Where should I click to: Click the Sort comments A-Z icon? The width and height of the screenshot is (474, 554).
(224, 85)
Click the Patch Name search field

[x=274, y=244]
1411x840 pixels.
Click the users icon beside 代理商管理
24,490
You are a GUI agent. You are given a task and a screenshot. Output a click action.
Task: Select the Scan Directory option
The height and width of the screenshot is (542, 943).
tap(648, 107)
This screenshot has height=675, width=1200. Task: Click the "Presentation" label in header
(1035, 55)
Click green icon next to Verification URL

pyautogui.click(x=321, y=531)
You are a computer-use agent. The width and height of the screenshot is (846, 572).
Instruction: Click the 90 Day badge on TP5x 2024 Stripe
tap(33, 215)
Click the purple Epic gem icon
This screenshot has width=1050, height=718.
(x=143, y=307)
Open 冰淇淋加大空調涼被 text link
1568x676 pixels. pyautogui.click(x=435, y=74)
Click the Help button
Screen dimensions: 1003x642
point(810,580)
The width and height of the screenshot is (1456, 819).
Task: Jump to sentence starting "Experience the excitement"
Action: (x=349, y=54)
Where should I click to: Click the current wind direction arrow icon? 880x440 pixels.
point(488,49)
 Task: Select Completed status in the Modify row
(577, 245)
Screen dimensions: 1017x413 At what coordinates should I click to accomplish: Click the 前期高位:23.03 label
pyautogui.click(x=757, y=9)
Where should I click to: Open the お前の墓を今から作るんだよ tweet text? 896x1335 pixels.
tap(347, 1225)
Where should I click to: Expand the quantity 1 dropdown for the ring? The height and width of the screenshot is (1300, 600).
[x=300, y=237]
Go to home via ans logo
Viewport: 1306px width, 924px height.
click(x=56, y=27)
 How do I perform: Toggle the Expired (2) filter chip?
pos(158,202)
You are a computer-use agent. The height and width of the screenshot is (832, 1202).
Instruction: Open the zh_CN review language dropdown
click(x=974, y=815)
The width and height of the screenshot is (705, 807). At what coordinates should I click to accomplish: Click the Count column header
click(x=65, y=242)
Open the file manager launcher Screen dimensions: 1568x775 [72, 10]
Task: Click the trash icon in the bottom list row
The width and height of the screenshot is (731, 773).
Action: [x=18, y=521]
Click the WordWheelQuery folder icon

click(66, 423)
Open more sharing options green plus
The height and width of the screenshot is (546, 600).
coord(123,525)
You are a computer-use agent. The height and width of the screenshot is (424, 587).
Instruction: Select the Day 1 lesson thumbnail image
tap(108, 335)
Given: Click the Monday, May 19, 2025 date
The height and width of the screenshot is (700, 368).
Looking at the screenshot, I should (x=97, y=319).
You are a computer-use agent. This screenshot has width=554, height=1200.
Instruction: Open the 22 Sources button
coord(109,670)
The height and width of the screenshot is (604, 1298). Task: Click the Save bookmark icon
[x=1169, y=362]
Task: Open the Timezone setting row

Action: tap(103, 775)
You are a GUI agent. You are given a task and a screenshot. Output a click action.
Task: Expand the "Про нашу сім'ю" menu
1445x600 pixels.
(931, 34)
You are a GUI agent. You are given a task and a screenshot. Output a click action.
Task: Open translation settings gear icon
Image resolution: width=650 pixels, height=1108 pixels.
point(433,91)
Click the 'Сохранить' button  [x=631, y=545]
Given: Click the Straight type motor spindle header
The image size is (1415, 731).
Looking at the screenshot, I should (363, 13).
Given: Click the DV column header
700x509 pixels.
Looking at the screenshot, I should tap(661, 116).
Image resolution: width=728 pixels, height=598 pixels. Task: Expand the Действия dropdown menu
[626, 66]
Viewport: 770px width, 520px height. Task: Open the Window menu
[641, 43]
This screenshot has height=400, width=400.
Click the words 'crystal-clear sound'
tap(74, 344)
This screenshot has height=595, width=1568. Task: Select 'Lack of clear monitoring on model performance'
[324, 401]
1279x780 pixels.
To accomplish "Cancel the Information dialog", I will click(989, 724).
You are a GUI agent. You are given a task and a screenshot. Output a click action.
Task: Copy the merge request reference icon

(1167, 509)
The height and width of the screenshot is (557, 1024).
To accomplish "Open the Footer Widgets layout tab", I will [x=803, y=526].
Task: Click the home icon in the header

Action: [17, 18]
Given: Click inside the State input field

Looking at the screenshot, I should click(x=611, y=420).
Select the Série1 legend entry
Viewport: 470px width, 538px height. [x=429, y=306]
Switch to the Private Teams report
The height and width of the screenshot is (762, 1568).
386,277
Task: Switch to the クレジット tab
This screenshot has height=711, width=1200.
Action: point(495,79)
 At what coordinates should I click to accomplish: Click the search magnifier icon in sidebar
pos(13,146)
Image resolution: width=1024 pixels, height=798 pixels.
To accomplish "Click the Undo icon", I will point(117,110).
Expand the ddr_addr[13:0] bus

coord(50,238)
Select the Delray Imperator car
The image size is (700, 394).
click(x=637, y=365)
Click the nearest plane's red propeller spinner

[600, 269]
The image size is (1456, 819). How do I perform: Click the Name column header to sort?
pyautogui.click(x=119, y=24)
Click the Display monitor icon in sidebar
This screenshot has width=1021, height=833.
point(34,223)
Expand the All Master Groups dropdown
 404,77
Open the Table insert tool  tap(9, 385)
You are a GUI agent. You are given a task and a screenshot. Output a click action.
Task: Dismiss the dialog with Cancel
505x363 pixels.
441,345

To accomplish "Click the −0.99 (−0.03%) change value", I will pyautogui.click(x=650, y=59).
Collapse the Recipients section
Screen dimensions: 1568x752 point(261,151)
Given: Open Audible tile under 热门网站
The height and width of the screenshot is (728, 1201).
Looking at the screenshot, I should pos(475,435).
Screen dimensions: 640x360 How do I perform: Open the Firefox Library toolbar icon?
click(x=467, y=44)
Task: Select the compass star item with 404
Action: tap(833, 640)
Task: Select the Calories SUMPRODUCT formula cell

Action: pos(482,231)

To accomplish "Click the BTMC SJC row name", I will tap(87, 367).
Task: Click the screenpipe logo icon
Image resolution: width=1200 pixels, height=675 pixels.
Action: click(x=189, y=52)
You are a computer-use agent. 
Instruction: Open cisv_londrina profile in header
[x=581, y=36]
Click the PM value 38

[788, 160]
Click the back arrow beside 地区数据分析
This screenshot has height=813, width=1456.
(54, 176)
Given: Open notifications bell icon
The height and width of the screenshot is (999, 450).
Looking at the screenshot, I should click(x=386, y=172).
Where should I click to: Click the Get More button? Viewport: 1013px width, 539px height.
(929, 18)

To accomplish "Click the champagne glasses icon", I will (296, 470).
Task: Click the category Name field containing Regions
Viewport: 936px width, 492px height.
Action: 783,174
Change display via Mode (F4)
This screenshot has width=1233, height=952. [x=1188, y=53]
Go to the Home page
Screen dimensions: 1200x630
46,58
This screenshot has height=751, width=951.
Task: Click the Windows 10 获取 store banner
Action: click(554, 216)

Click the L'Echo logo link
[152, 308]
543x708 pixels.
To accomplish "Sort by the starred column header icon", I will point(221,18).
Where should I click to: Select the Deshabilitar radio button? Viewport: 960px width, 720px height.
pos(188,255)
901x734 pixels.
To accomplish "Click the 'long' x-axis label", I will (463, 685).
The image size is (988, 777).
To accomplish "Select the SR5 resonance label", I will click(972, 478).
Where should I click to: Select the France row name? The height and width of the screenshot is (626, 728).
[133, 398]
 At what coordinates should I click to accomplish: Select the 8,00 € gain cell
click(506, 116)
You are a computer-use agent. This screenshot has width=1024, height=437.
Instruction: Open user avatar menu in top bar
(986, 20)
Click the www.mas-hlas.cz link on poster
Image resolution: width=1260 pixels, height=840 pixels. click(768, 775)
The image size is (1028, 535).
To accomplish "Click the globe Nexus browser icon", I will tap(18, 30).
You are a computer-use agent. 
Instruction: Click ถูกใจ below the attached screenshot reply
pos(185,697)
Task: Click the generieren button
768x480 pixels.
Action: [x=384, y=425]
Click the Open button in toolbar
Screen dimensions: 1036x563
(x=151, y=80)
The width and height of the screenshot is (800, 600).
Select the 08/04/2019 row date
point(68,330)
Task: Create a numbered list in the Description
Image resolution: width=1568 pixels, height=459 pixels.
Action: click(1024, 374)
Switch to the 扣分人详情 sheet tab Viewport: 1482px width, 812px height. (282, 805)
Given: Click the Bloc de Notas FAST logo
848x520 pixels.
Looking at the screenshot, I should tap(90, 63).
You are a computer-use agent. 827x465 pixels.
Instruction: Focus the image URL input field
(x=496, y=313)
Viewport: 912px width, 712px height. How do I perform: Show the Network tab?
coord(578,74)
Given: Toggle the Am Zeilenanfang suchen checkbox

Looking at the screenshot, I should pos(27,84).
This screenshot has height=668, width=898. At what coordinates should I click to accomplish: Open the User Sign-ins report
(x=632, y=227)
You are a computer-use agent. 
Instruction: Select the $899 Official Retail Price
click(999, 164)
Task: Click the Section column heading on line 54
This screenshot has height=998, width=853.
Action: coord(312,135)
________________________
_The problem_
Each line holding the word "list" must be copied from the data.

_Result of this exercise_
Task: Click the trash icon in the bottom list row
Task: Create a numbered list in the Description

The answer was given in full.